La France et l’Europe doivent être capables de définir elles-mêmes leurs partenariats, plutôt que de suivre des directives imposées. Si les contraintes persistent, il est à craindre que de nombreux chercheurs choisissent de quitter l’Europe pour rejoindre l’Asie, attirés par davantage d’opportunités et de moyens.

Sciences fondamentales, humaines et appliquées : quelles différences observez-vous par rapport à la France ?

La Chine investit massivement dans tous les domaines scientifiques. Cela va des sciences fondamentales – comme la transmission quantique, le nucléaire, le spatial ou encore l’intelligence artificielle – aux sciences appliquées, notamment dans la conduite autonome, l’agriculture, le solaire, l’éolien et les énergies renouvelables en général. Les sciences humaines et sociales connaissent également un essor significatif, avec des progrès notables dans des domaines tels que la psychanalyse ou l’archéologie.

En comparaison, la France traverse actuellement une crise d’identité dans ses structures de recherche : laboratoires, institutions de rattachement et universités sont fragilisés. Le budget alloué à la recherche est en baisse, particulièrement dans le champ des sciences sociales. De plus, nos industriels ne cultivent pas, ou très peu, la collaboration avec les universités, contrairement au modèle anglo-saxon, où les partenariats entre industrie et monde académique sont fréquents et valorisés.

Quelles seraient vos recommandations pour renforcer la coopération scientifique ?

Un mot me vient immédiatement à l’esprit : souveraineté. J’ai parfois l’impression – et j’espère me tromper – que nos décisions ne sont pas entièrement autonomes, malgré l’image que nous cherchons à projeter. Il est essentiel de poursuivre la coopération avec la Chine, comme avec tout autre pays ayant des savoirs, des innovations ou des expériences à partager. Se couper de cette dynamique reviendrait à s’isoler scientifiquement.

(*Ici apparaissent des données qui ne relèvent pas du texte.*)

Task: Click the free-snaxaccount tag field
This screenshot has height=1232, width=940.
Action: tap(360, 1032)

J’ai aussi le sentiment que certains chercheurs n’osent plus s’engager dans des partenariats avec la Chine, freinés par un climat médiatique souvent dissuasif. Il est donc primordial d’encourager les jeunes étudiants à aller eux-mêmes sur le terrain, à passer un semestre d’étude ou de recherche en Chine pour se forger leur propre opinion, loin des représentations biaisées que véhiculent certains discours.

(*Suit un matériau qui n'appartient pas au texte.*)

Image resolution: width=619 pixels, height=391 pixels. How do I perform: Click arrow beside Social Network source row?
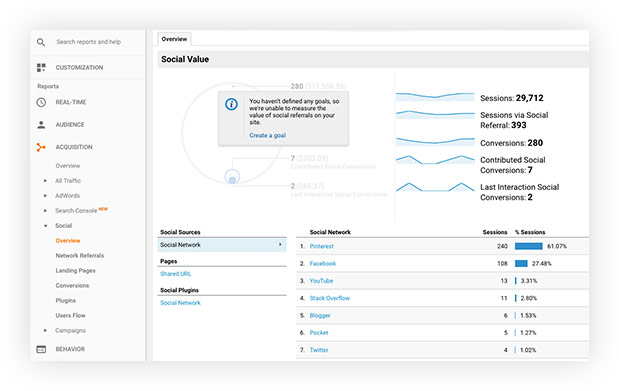(280, 244)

Quels conseils donneriez-vous aux scientifiques souhaitant coopérer avec la Chine ?

Je recommande à tous mes collègues qui en ont l’opportunité de se rendre en Chine au moins une fois, afin de découvrir la culture, de rencontrer les chercheurs sur place, et de se forger leur propre opinion. La décision de collaborer ou non doit venir de l’expérience personnelle, non d’un discours extérieur. La coopération scientifique ne devrait jamais être dictée par des considérations politiques, car celles-ci répondent à des logiques bien différentes de celles du monde scientifique.

Cela dit, il est impératif que nous renforcions nos propres capacités d’innovation. Pour cela, il faut investir davantage dans la recherche afin de retenir nos talents, soutenir nos chercheurs et éviter la fuite des cerveaux. Préserver notre excellence scientifique tout en maintenant un dialogue ouvert avec le reste du monde, voilà l’équilibre à atteindre.

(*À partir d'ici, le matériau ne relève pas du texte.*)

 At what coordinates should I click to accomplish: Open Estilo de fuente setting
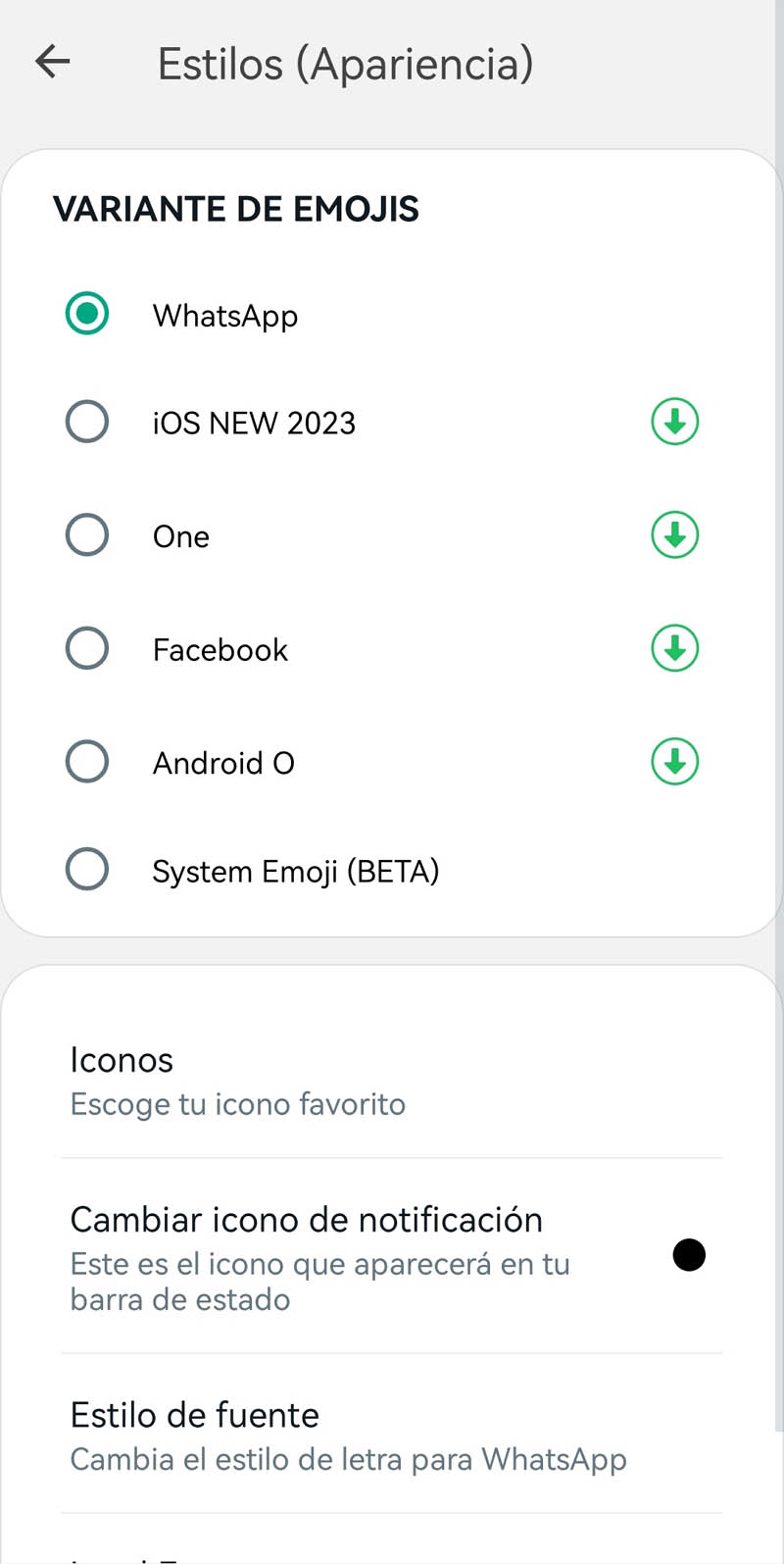click(195, 1415)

En tant que conseiller des Français, comment pouvez-vous accompagner nos compatriotes installés en Chine ?

La Chine est un pays dynamique, où le développement est visible au quotidien. Il y règne un optimisme et une énergie qui, parfois, font défaut en France. La population y fait preuve d’une grande résilience et d’un esprit tourné vers l’action.

En tant que conseiller des Français établis dans le sud de la Chine, mon rôle est d’accompagner nos compatriotes dans leur installation, en les mettant en relation selon leurs compétences et leurs projets. Les jeunes, notamment, peuvent bénéficier de formations en double diplôme, avec la possibilité d’effectuer des stages longue durée dans des entreprises françaises implantées sur place.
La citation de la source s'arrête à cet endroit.